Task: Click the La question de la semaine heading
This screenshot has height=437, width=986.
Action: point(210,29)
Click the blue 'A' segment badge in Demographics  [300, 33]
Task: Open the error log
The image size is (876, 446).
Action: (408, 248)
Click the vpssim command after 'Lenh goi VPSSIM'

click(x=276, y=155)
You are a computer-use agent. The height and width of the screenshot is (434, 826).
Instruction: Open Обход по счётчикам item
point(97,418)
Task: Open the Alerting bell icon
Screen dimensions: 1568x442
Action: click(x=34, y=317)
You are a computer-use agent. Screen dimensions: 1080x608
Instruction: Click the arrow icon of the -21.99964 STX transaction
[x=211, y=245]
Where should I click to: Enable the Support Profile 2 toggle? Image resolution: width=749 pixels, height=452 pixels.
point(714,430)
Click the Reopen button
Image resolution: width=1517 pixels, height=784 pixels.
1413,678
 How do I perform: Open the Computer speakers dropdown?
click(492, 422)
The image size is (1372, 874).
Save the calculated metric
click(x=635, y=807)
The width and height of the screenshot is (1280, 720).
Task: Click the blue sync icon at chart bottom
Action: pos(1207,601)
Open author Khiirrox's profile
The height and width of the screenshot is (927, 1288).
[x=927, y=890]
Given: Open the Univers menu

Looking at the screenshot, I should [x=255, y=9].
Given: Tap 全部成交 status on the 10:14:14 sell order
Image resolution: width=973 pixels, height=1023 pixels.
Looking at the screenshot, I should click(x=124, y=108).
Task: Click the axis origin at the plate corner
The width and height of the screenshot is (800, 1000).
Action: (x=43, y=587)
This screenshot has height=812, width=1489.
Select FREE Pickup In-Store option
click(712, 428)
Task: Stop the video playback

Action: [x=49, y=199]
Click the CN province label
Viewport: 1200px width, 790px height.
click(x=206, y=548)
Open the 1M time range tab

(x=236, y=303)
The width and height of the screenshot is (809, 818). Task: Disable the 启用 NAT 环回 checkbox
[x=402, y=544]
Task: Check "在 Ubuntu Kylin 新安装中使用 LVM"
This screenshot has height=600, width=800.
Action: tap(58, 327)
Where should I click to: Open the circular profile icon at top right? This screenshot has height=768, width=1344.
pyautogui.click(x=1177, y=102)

■ ■ ■

> **What to produce**
For this exercise, please output exactly the lines above starting at the line with "Screen dimensions: 1568x442" and ending at the line with "The image size is (1372, 874).", ends included.

> **Response**
Screen dimensions: 1568x442
Action: click(x=34, y=317)
You are a computer-use agent. Screen dimensions: 1080x608
Instruction: Click the arrow icon of the -21.99964 STX transaction
[x=211, y=245]
Where should I click to: Enable the Support Profile 2 toggle? Image resolution: width=749 pixels, height=452 pixels.
point(714,430)
Click the Reopen button
Image resolution: width=1517 pixels, height=784 pixels.
1413,678
 How do I perform: Open the Computer speakers dropdown?
click(492, 422)
The image size is (1372, 874).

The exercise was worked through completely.